▶ **Your goal**:
Copy every line of the data below word for word, changing nothing.

[Data items]
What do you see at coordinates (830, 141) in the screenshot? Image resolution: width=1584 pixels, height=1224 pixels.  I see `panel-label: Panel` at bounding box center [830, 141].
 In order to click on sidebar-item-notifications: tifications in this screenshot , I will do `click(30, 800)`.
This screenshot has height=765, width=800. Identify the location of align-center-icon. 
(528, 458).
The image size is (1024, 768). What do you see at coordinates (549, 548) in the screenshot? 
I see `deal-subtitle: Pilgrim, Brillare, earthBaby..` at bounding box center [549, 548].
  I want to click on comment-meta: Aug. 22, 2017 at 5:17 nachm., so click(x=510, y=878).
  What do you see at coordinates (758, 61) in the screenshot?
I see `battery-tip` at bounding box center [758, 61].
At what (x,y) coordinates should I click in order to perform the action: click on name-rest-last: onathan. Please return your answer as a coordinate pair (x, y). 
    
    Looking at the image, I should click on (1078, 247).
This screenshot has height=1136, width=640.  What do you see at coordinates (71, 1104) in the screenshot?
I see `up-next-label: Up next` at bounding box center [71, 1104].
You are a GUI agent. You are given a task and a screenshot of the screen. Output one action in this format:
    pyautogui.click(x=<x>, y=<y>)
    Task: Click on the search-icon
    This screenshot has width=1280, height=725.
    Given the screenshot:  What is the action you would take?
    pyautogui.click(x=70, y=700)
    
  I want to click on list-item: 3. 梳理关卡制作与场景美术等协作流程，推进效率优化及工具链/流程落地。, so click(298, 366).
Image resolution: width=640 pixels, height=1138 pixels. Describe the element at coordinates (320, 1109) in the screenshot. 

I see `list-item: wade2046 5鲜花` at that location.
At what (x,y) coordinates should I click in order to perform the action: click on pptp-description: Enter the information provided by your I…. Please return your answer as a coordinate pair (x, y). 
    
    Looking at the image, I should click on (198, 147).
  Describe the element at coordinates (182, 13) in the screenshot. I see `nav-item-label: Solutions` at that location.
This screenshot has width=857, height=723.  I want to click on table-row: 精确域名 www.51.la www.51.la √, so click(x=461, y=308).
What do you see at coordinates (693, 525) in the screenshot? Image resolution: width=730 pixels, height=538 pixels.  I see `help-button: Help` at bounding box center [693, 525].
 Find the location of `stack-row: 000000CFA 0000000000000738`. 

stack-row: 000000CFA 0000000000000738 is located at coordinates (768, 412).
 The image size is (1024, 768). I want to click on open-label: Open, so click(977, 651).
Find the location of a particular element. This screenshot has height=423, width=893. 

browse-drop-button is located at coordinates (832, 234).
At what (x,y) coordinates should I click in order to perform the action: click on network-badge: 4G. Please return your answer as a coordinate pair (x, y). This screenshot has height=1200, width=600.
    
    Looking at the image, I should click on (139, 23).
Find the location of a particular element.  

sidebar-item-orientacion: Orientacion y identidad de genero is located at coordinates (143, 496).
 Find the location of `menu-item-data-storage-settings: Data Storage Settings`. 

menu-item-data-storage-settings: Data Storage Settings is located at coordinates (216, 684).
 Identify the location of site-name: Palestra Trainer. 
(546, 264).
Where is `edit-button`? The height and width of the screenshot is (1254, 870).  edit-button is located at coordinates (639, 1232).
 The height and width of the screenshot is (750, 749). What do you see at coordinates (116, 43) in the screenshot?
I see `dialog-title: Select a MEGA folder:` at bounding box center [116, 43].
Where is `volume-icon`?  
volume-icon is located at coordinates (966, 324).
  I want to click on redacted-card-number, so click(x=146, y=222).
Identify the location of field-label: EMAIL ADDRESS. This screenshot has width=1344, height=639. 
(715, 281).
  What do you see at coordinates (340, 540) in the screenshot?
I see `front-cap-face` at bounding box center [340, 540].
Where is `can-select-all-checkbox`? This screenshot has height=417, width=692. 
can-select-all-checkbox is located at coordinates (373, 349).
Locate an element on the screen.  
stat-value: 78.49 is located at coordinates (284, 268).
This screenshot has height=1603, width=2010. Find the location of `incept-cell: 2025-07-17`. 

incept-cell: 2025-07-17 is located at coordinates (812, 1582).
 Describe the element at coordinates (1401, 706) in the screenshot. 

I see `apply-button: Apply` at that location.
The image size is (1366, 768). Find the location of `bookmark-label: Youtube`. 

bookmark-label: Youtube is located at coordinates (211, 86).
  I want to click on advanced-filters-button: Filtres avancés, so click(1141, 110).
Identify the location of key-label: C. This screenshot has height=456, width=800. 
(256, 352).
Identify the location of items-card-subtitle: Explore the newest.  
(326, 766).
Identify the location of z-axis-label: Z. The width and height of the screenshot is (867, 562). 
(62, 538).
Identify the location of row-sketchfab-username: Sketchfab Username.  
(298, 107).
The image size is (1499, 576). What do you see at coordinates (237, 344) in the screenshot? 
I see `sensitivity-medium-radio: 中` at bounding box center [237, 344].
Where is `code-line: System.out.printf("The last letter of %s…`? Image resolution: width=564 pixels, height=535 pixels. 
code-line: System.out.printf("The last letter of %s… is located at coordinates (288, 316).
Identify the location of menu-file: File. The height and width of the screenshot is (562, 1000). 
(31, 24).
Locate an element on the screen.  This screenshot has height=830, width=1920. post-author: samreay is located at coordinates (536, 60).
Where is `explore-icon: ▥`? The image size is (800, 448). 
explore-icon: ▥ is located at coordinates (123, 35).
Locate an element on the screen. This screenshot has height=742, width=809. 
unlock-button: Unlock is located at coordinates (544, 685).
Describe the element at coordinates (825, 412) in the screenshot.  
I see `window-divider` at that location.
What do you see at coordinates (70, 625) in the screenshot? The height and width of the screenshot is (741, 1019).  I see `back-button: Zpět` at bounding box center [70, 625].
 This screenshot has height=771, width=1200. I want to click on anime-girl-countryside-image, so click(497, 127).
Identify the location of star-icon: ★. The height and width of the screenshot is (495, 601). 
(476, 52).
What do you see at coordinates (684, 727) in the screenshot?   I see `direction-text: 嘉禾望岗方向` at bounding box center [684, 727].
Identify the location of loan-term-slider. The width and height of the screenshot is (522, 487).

▶ **Result of this exercise**:
What do you see at coordinates (830, 141) in the screenshot? Image resolution: width=1584 pixels, height=1224 pixels.  I see `panel-label: Panel` at bounding box center [830, 141].
 In order to click on sidebar-item-notifications: tifications in this screenshot , I will do `click(30, 800)`.
This screenshot has height=765, width=800. Identify the location of align-center-icon. 
(528, 458).
The image size is (1024, 768). What do you see at coordinates (549, 548) in the screenshot? 
I see `deal-subtitle: Pilgrim, Brillare, earthBaby..` at bounding box center [549, 548].
  I want to click on comment-meta: Aug. 22, 2017 at 5:17 nachm., so click(x=510, y=878).
  What do you see at coordinates (758, 61) in the screenshot?
I see `battery-tip` at bounding box center [758, 61].
At what (x,y) coordinates should I click in order to perform the action: click on name-rest-last: onathan. Please return your answer as a coordinate pair (x, y). 
    
    Looking at the image, I should click on (1078, 247).
This screenshot has height=1136, width=640.  What do you see at coordinates (71, 1104) in the screenshot?
I see `up-next-label: Up next` at bounding box center [71, 1104].
You are a GUI agent. You are given a task and a screenshot of the screen. Output one action in this format:
    pyautogui.click(x=<x>, y=<y>)
    Task: Click on the search-icon
    This screenshot has width=1280, height=725.
    Given the screenshot:  What is the action you would take?
    pyautogui.click(x=70, y=700)
    
  I want to click on list-item: 3. 梳理关卡制作与场景美术等协作流程，推进效率优化及工具链/流程落地。, so click(298, 366).
Image resolution: width=640 pixels, height=1138 pixels. Describe the element at coordinates (320, 1109) in the screenshot. 

I see `list-item: wade2046 5鲜花` at that location.
At what (x,y) coordinates should I click in order to perform the action: click on pptp-description: Enter the information provided by your I…. Please return your answer as a coordinate pair (x, y). 
    
    Looking at the image, I should click on (198, 147).
  Describe the element at coordinates (182, 13) in the screenshot. I see `nav-item-label: Solutions` at that location.
This screenshot has width=857, height=723.  I want to click on table-row: 精确域名 www.51.la www.51.la √, so click(x=461, y=308).
What do you see at coordinates (693, 525) in the screenshot? Image resolution: width=730 pixels, height=538 pixels.  I see `help-button: Help` at bounding box center [693, 525].
 Find the location of `stack-row: 000000CFA 0000000000000738`. 

stack-row: 000000CFA 0000000000000738 is located at coordinates (768, 412).
 The image size is (1024, 768). I want to click on open-label: Open, so click(977, 651).
Find the location of a particular element. This screenshot has height=423, width=893. 

browse-drop-button is located at coordinates (832, 234).
At what (x,y) coordinates should I click in order to perform the action: click on network-badge: 4G. Please return your answer as a coordinate pair (x, y). This screenshot has height=1200, width=600.
    
    Looking at the image, I should click on (139, 23).
Find the location of a particular element.  

sidebar-item-orientacion: Orientacion y identidad de genero is located at coordinates (143, 496).
 Find the location of `menu-item-data-storage-settings: Data Storage Settings`. 

menu-item-data-storage-settings: Data Storage Settings is located at coordinates (216, 684).
 Identify the location of site-name: Palestra Trainer. 
(546, 264).
Where is `edit-button`? The height and width of the screenshot is (1254, 870).  edit-button is located at coordinates (639, 1232).
 The height and width of the screenshot is (750, 749). What do you see at coordinates (116, 43) in the screenshot?
I see `dialog-title: Select a MEGA folder:` at bounding box center [116, 43].
Where is `volume-icon`?  
volume-icon is located at coordinates (966, 324).
  I want to click on redacted-card-number, so click(x=146, y=222).
Identify the location of field-label: EMAIL ADDRESS. This screenshot has width=1344, height=639. 
(715, 281).
  What do you see at coordinates (340, 540) in the screenshot?
I see `front-cap-face` at bounding box center [340, 540].
Where is `can-select-all-checkbox`? This screenshot has height=417, width=692. 
can-select-all-checkbox is located at coordinates (373, 349).
Locate an element on the screen.  
stat-value: 78.49 is located at coordinates (284, 268).
This screenshot has height=1603, width=2010. Find the location of `incept-cell: 2025-07-17`. 

incept-cell: 2025-07-17 is located at coordinates (812, 1582).
 Describe the element at coordinates (1401, 706) in the screenshot. 

I see `apply-button: Apply` at that location.
The image size is (1366, 768). Find the location of `bookmark-label: Youtube`. 

bookmark-label: Youtube is located at coordinates (211, 86).
  I want to click on advanced-filters-button: Filtres avancés, so click(1141, 110).
Identify the location of key-label: C. This screenshot has height=456, width=800. 
(256, 352).
Identify the location of items-card-subtitle: Explore the newest.  
(326, 766).
Identify the location of z-axis-label: Z. The width and height of the screenshot is (867, 562). 
(62, 538).
Identify the location of row-sketchfab-username: Sketchfab Username.  
(298, 107).
The image size is (1499, 576). What do you see at coordinates (237, 344) in the screenshot? 
I see `sensitivity-medium-radio: 中` at bounding box center [237, 344].
Where is `code-line: System.out.printf("The last letter of %s…`? Image resolution: width=564 pixels, height=535 pixels. 
code-line: System.out.printf("The last letter of %s… is located at coordinates (288, 316).
Identify the location of menu-file: File. The height and width of the screenshot is (562, 1000). 
(31, 24).
Locate an element on the screen.  This screenshot has height=830, width=1920. post-author: samreay is located at coordinates (536, 60).
Where is `explore-icon: ▥`? The image size is (800, 448). 
explore-icon: ▥ is located at coordinates (123, 35).
Locate an element on the screen. This screenshot has height=742, width=809. 
unlock-button: Unlock is located at coordinates (544, 685).
Describe the element at coordinates (825, 412) in the screenshot.  
I see `window-divider` at that location.
What do you see at coordinates (70, 625) in the screenshot? The height and width of the screenshot is (741, 1019).  I see `back-button: Zpět` at bounding box center [70, 625].
 This screenshot has height=771, width=1200. I want to click on anime-girl-countryside-image, so click(497, 127).
Identify the location of star-icon: ★. The height and width of the screenshot is (495, 601). 
(476, 52).
What do you see at coordinates (684, 727) in the screenshot?   I see `direction-text: 嘉禾望岗方向` at bounding box center [684, 727].
Identify the location of loan-term-slider. The width and height of the screenshot is (522, 487).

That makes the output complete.